En France, des assureurs comme CNP Assurances, MACIF ou MAIF ou des gestionnaires d’actifs comme Mandarine Gestion ou Tikehau Capital ont adopté des politiques qui excluent tout nouvel investissement dans les entreprises qui, comme TotalEnergies, développent de nouveaux champs de pétrole et de gaz, tout en les gardant en portefeuille. Ils conservent ainsi leur pouvoir d’actionnaire en assemblée générale pour sanctionner les stratégies des dirigeants de ces entreprises.
L’entreprise ayant refusé en 2025 de faire voter ses actionnaires sur son plan climat, les investisseurs gardent la possibilité d’exprimer leur désaccord avec son conseil d’administration en votant contre la réélection de ses membres, la rémunération des dirigeants ou l’approbation des états financiers.

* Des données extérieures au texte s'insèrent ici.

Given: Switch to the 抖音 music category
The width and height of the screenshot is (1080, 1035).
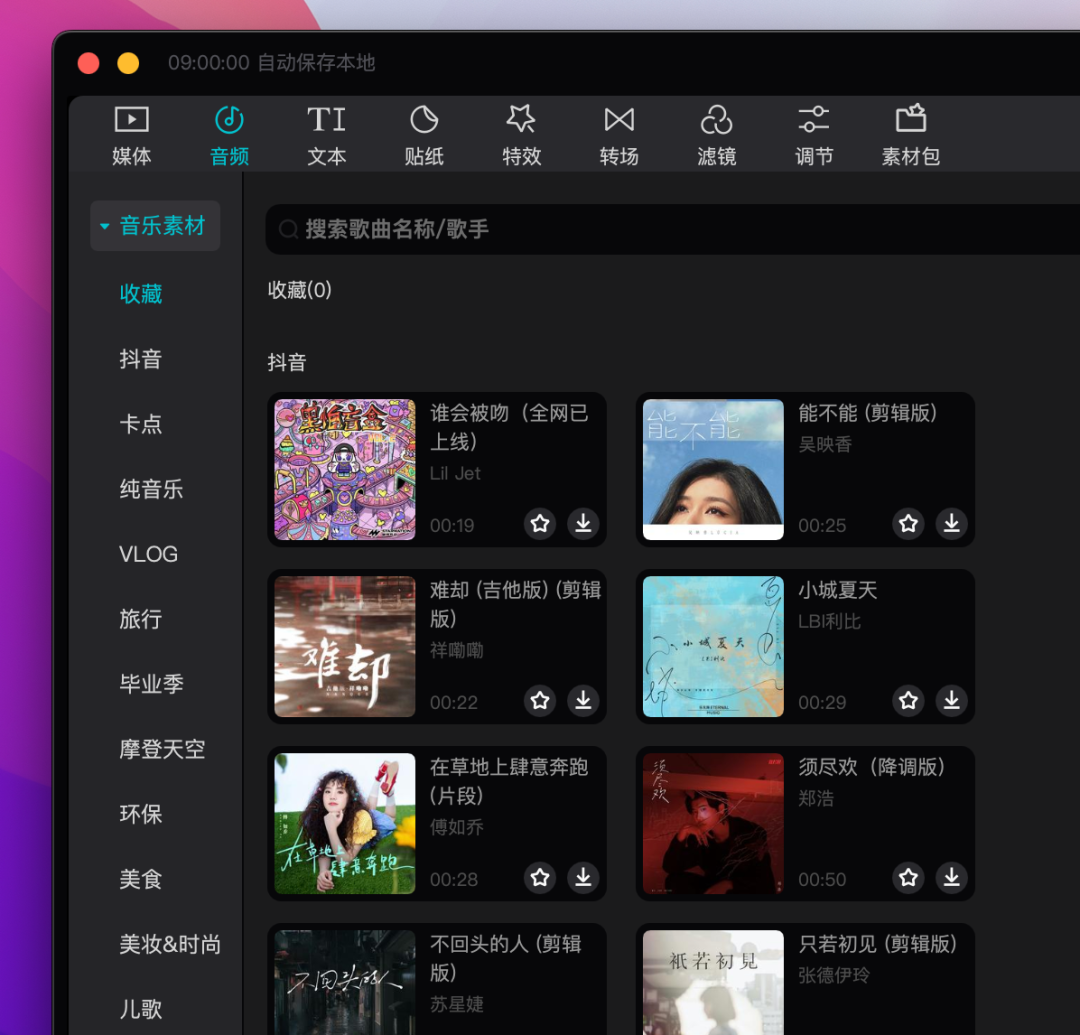Looking at the screenshot, I should (x=141, y=359).
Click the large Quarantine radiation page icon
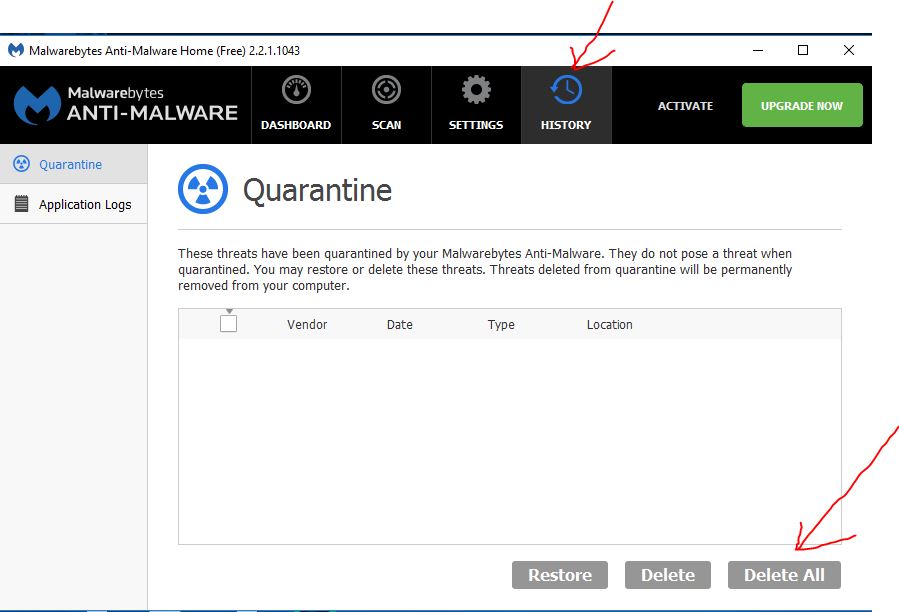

Voter contre ces résolutions stratégiques envoie un signal fort à la direction de TotalEnergies, en lui montrant que son refus de s’aligner avec le scénario “Net Zero Emissions by 2050” de l’Agence Internationale de l’Energie entraîne des sanctions systématiques de la part de ses actionnaires.
Le gestionnaire d’actif français Ofi Invest Asset Management, dont la procédure d’escalade prévoit des votes sanctions pour les entreprises qui “n’adoptent pas une dynamique positive” (12), a ainsi a voté contre la réélection du PDG de TotalEnergies en 2024 et contre sa rémunération en 2024 et 2025. Union Investment, deuxième actionnaire allemand de TotalEnergies, s’est quant à lui engagé à voter contre les résolutions proposées par la direction des entreprises qui augmentent leur production de pétrole et de gaz (13). Lors de l’assemblée générale 2025 de TotalEnergies, l’investisseur a ainsi voté contre la réélection d’une administratrice, et a exprimé publiquement sa préoccupation à propos des projets EACOP et Mozambique LNG, appelant à un audit international indépendant de ce dernier. Une déclaration accompagnée de l’exclusion de TotalEnergies de ses fonds “soutenables” (14).

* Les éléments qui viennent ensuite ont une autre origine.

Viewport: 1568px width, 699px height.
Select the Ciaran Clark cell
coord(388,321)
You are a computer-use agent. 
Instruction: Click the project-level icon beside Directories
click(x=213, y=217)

Parmi les stratégies qui s’offrent aux investisseurs qui veulent agir pour le climat, seule l’adoption de politiques ambitieuses et exhaustives leur permettra de signifier clairement leur opposition à l’expansion fossile. Ces politiques doivent associer arrêt des nouveaux investissements dans les entreprises fossiles, votes de sanction et dénonciation publique de leur responsabilité dans la crise climatique. Reclaim Finance appelle en particulier tous les investisseurs de TotalEnergies, parmi lesquels son principal investisseur Amundi, à cesser de soutenir sa stratégie climaticide et à faire obstruction à ses nouveaux projets pétroliers et gaziers.